PROBLEM TO SOLVE: Give the count of lines in the records below that contain "first", with no other words.

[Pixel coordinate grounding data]

# # # # #

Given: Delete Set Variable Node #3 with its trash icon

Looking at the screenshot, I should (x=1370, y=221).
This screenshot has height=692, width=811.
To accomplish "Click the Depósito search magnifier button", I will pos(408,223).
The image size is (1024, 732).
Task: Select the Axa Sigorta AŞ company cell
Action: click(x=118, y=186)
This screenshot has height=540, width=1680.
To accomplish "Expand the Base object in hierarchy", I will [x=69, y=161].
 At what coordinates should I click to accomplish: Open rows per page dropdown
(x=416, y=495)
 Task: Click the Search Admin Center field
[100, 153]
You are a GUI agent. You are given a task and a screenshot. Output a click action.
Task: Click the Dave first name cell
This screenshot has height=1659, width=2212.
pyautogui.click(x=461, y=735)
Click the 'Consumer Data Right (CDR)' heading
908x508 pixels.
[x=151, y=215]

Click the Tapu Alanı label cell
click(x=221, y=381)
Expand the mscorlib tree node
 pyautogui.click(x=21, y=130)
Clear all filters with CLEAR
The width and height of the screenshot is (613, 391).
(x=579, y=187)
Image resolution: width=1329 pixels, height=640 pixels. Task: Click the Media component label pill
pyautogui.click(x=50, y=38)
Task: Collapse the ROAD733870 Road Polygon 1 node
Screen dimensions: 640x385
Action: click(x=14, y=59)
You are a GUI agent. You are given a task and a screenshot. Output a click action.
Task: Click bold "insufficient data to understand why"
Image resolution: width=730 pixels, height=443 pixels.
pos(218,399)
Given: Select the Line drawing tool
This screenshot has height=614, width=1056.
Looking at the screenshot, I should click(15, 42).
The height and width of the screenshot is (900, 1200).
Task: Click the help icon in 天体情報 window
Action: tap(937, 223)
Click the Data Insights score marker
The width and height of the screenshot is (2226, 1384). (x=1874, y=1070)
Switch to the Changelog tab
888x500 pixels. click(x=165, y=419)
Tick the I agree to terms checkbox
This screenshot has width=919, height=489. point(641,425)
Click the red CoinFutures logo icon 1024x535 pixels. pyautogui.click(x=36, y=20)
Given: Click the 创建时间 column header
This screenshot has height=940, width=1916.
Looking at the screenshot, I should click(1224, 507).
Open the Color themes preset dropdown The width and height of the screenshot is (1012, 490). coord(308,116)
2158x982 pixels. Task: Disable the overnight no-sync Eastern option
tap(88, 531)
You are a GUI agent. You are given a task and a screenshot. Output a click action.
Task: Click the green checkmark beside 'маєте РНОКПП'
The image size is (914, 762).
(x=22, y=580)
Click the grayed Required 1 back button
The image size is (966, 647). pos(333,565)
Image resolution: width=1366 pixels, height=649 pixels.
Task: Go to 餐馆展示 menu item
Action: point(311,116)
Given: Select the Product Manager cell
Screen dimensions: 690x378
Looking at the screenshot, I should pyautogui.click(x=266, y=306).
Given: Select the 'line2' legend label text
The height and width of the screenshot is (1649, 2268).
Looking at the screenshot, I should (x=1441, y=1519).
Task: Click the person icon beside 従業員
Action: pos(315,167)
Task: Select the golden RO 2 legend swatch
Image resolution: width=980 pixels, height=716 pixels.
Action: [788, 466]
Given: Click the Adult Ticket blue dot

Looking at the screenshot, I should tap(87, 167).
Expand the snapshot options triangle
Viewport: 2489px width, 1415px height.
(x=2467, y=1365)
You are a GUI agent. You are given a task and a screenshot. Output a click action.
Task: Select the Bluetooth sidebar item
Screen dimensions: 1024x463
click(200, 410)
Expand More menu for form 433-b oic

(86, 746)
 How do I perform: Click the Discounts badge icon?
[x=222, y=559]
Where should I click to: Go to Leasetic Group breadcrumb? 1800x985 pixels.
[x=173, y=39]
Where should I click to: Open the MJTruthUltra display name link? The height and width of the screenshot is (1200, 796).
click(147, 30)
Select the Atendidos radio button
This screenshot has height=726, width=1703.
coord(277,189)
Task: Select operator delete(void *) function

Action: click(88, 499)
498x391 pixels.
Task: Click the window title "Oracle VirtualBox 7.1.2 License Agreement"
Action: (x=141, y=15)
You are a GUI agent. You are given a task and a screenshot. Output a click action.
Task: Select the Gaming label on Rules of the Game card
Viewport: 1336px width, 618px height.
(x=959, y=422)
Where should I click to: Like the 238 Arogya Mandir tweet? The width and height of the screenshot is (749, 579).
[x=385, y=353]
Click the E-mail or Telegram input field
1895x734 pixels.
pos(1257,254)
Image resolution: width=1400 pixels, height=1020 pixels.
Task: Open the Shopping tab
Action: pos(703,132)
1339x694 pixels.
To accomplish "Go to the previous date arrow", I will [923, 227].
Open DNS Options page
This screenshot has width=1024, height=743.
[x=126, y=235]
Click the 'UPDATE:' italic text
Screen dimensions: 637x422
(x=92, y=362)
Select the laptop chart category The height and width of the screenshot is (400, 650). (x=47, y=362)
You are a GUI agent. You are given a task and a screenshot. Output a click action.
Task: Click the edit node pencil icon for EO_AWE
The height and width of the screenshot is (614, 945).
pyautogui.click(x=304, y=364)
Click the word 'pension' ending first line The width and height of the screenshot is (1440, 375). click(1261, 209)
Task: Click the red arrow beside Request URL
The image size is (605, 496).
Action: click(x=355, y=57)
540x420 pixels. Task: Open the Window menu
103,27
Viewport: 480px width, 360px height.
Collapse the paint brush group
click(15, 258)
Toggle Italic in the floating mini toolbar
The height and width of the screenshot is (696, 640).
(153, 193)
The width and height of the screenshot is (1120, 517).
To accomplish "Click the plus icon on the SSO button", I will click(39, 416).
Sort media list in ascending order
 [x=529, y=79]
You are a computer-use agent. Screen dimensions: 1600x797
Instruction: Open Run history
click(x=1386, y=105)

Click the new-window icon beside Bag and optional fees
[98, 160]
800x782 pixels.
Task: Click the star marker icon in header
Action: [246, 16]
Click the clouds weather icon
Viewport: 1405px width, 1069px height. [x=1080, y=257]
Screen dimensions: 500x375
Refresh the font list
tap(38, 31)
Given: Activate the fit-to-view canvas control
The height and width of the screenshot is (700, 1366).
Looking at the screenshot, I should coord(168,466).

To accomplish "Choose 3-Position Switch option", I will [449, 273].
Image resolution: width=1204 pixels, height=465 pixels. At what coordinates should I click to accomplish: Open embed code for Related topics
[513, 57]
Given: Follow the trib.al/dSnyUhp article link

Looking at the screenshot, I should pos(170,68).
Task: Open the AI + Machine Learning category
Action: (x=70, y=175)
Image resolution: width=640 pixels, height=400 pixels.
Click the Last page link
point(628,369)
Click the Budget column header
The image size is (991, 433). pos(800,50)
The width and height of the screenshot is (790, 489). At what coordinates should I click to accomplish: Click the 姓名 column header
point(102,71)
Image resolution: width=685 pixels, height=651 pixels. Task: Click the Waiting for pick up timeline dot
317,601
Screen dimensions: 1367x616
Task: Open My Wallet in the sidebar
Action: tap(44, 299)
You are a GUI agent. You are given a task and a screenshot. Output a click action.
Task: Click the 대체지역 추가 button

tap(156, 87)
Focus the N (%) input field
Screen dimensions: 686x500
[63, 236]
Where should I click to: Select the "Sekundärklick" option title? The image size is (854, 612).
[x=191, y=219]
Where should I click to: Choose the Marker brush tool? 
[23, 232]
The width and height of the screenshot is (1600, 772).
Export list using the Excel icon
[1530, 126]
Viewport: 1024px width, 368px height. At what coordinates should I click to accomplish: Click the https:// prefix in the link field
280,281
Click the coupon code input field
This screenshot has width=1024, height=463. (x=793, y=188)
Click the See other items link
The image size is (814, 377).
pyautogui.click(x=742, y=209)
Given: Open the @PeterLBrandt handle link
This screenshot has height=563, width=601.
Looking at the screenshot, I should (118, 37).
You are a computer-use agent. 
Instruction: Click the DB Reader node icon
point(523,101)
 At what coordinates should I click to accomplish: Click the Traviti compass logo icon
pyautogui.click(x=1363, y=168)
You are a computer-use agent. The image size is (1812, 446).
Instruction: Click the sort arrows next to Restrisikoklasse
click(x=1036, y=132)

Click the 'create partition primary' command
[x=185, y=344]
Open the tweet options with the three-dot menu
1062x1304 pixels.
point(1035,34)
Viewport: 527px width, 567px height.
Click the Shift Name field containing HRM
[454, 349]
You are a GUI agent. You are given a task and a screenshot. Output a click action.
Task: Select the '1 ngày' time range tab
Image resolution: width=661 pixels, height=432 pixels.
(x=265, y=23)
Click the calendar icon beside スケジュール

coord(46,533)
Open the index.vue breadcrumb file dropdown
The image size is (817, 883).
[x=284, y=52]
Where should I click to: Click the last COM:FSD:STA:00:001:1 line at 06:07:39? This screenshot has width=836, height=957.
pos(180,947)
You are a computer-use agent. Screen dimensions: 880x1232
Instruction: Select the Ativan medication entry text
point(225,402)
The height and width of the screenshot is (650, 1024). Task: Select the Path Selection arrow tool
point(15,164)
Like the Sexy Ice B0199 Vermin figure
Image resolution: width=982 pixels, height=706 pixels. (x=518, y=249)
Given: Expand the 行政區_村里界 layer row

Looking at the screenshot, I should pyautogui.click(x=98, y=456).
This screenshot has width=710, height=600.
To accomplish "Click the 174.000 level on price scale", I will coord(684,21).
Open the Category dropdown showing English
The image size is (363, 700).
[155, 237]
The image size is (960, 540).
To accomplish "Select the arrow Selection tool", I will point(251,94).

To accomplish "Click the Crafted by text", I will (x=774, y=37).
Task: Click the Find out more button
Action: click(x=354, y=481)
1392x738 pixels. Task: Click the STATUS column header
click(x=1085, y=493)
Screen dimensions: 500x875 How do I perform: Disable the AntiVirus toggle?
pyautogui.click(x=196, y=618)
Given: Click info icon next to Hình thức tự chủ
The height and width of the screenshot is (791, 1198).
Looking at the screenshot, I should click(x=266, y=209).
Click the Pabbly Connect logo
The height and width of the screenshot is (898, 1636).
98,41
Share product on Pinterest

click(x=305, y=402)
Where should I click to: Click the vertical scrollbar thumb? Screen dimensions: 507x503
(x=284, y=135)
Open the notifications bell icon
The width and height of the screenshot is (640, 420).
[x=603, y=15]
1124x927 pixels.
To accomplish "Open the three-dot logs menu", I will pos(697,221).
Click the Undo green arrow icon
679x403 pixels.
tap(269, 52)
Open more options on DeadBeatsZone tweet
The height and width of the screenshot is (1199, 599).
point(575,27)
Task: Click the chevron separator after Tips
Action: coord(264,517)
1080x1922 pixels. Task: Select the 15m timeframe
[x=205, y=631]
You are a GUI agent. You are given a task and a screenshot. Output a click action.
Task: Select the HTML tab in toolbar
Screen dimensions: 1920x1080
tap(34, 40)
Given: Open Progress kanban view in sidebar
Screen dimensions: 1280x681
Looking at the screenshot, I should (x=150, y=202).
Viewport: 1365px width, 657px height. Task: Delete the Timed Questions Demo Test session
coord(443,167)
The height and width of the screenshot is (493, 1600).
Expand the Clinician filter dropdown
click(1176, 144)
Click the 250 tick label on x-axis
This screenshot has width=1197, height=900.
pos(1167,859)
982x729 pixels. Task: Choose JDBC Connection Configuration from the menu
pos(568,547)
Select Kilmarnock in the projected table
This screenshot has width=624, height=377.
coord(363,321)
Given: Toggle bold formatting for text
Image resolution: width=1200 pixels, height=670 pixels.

# # # # #

WRITTEN SOLUTION: 2